- Instructions to follow: Retype all of the items below word for word, changing nothing.

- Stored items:
☆ ☆ ☆ ☆ ☆
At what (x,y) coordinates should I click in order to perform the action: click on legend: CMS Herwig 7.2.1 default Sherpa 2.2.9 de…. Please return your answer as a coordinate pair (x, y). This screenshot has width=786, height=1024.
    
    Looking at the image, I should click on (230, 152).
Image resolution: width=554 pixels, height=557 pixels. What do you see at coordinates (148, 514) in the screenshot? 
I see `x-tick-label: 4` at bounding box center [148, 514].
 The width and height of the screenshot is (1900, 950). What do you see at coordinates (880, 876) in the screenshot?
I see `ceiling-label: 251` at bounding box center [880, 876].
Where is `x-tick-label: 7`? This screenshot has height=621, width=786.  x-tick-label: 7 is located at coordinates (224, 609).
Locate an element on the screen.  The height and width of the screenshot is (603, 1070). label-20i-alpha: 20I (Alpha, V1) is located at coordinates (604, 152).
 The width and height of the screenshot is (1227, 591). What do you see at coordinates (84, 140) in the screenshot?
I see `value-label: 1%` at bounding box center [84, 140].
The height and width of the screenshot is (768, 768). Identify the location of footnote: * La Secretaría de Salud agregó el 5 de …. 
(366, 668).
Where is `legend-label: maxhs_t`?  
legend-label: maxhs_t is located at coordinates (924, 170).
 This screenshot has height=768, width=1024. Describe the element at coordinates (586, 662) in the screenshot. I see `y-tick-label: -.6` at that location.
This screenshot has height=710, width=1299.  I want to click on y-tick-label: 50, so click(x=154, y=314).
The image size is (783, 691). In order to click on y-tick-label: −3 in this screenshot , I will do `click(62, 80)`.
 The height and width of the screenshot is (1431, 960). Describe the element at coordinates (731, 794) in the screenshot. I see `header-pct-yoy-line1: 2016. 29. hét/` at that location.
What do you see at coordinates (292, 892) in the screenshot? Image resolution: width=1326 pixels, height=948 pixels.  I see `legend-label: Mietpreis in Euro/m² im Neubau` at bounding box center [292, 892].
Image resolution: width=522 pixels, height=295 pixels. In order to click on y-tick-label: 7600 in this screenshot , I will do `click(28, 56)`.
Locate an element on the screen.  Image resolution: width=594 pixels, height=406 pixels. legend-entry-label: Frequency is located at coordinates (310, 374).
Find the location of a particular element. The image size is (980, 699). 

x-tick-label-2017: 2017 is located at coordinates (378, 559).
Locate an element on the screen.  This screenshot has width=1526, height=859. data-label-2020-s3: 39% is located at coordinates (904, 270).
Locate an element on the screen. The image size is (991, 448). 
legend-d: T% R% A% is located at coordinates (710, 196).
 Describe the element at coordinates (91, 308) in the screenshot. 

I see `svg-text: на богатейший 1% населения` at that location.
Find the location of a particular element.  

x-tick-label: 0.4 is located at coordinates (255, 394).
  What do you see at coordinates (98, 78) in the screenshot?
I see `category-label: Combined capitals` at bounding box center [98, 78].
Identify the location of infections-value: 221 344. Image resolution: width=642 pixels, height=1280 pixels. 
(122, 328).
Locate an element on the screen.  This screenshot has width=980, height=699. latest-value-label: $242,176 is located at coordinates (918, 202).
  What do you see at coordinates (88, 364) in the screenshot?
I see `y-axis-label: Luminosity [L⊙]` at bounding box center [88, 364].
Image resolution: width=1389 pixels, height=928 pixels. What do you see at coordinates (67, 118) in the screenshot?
☆ ☆ ☆ ☆ ☆
- Output of the exercise:
At what (x,y) coordinates should I click in order to perform the action: click on legend: CMS Herwig 7.2.1 default Sherpa 2.2.9 de…. Please return your answer as a coordinate pair (x, y). This screenshot has width=786, height=1024.
    
    Looking at the image, I should click on (230, 152).
Image resolution: width=554 pixels, height=557 pixels. What do you see at coordinates (148, 514) in the screenshot? 
I see `x-tick-label: 4` at bounding box center [148, 514].
 The width and height of the screenshot is (1900, 950). What do you see at coordinates (880, 876) in the screenshot?
I see `ceiling-label: 251` at bounding box center [880, 876].
Where is `x-tick-label: 7`? This screenshot has height=621, width=786.  x-tick-label: 7 is located at coordinates (224, 609).
Locate an element on the screen.  The height and width of the screenshot is (603, 1070). label-20i-alpha: 20I (Alpha, V1) is located at coordinates (604, 152).
 The width and height of the screenshot is (1227, 591). What do you see at coordinates (84, 140) in the screenshot?
I see `value-label: 1%` at bounding box center [84, 140].
The height and width of the screenshot is (768, 768). Identify the location of footnote: * La Secretaría de Salud agregó el 5 de …. 
(366, 668).
Where is `legend-label: maxhs_t`?  
legend-label: maxhs_t is located at coordinates (924, 170).
 This screenshot has height=768, width=1024. Describe the element at coordinates (586, 662) in the screenshot. I see `y-tick-label: -.6` at that location.
This screenshot has height=710, width=1299.  I want to click on y-tick-label: 50, so click(x=154, y=314).
The image size is (783, 691). In order to click on y-tick-label: −3 in this screenshot , I will do `click(62, 80)`.
 The height and width of the screenshot is (1431, 960). Describe the element at coordinates (731, 794) in the screenshot. I see `header-pct-yoy-line1: 2016. 29. hét/` at that location.
What do you see at coordinates (292, 892) in the screenshot? Image resolution: width=1326 pixels, height=948 pixels.  I see `legend-label: Mietpreis in Euro/m² im Neubau` at bounding box center [292, 892].
Image resolution: width=522 pixels, height=295 pixels. In order to click on y-tick-label: 7600 in this screenshot , I will do `click(28, 56)`.
Locate an element on the screen.  Image resolution: width=594 pixels, height=406 pixels. legend-entry-label: Frequency is located at coordinates (310, 374).
Find the location of a particular element. The image size is (980, 699). 

x-tick-label-2017: 2017 is located at coordinates (378, 559).
Locate an element on the screen.  This screenshot has width=1526, height=859. data-label-2020-s3: 39% is located at coordinates (904, 270).
Locate an element on the screen. The image size is (991, 448). 
legend-d: T% R% A% is located at coordinates (710, 196).
 Describe the element at coordinates (91, 308) in the screenshot. 

I see `svg-text: на богатейший 1% населения` at that location.
Find the location of a particular element.  

x-tick-label: 0.4 is located at coordinates (255, 394).
  What do you see at coordinates (98, 78) in the screenshot?
I see `category-label: Combined capitals` at bounding box center [98, 78].
Identify the location of infections-value: 221 344. Image resolution: width=642 pixels, height=1280 pixels. 
(122, 328).
Locate an element on the screen.  This screenshot has width=980, height=699. latest-value-label: $242,176 is located at coordinates (918, 202).
  What do you see at coordinates (88, 364) in the screenshot?
I see `y-axis-label: Luminosity [L⊙]` at bounding box center [88, 364].
Image resolution: width=1389 pixels, height=928 pixels. What do you see at coordinates (67, 118) in the screenshot?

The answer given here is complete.